Text section

>>

According to the census of 1998, Punjabi is the most widely spoken first language of the khanewal, accounting for % of the population. Urdu was the native language of 7.8%, Saraiki – of 5.8% and Pashto – of 1.1%.

Urdu is the language spoken and understood by all. The main tribes and clans include: Niazi Afghans, Seoul, Daduana, Kamboh, Matyana, Gujjar, Doltana, Sahu, Rajputs (Rana), Rajpoot Dhudhi, Awan, Sheikh, Jatt, Bucha, Nikyana Sial, Siyal, Arain, Bhati, Baloch, Khokhars Mayo Solgi (jutt) and toru.

Education in Khanewal
The education system in Khanewal is formulated along specific modern, religious, cultural, social, psychological, commerce and scientific injunctions. The current literacy rate of khanewal is 39.9%. The standard national system of education is mainly inspired from the British system. The system also aims to imbibe a secular outlook among the students with the awareness of the rich cultural heritage of Pakistan. Khanewal has a wide range of schools, colleges and universities that caters to diverse streams.

<<

(Element and text location data)

>>

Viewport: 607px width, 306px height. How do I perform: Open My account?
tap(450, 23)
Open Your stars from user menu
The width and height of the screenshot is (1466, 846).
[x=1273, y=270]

<<
>>

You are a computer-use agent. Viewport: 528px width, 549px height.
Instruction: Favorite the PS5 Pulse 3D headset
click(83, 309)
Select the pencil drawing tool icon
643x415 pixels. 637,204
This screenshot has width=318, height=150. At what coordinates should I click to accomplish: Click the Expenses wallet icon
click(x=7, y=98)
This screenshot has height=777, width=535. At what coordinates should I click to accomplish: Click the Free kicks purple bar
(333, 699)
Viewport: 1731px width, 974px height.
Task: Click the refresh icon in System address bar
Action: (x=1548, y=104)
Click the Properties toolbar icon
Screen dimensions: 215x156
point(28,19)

<<

Work to do
[a] Extract the part of the Khanewal passage from "Urdu is the" up to and including "to diverse streams.".
[b] Answer these questions using the Khanewal passage:
(i) According to the 1998 census, what percentage of the population had Saraiki as their native language?
(ii) What is the current literacy rate of Khanewal?
(iii) Which system mainly inspired the standard national system of education?
[c] Decide whether each statement agrees with the Khanewal passage, and support each answer with the deciding words quoted from it:
(i) Pashto was the native language of 1.1% of the population.
(ii) The current literacy rate of Khanewal is above 50%.
(iii) Khanewal has schools but no universities.

Task-by-task results
[a]
Urdu is the language spoken and understood by all. The main tribes and clans include: Niazi Afghans, Seoul, Daduana, Kamboh, Matyana, Gujjar, Doltana, Sahu, Rajputs (Rana), Rajpoot Dhudhi, Awan, Sheikh, Jatt, Bucha, Nikyana Sial, Siyal, Arain, Bhati, Baloch, Khokhars Mayo Solgi (jutt) and toru.

Education in Khanewal
The education system in Khanewal is formulated along specific modern, religious, cultural, social, psychological, commerce and scientific injunctions. The current literacy rate of khanewal is 39.9%. The standard national system of education is mainly inspired from the British system. The system also aims to imbibe a secular outlook among the students with the awareness of the rich cultural heritage of Pakistan. Khanewal has a wide range of schools, colleges and universities that caters to diverse streams.

[b]
(i) 5.8%
(ii) 39.9%
(iii) The British system

[c]
(i) Yes: "Pashto – of 1.1%"
(ii) No: "The current literacy rate of khanewal is 39.9%."
(iii) No: "Khanewal has a wide range of schools, colleges and universities that caters to diverse streams."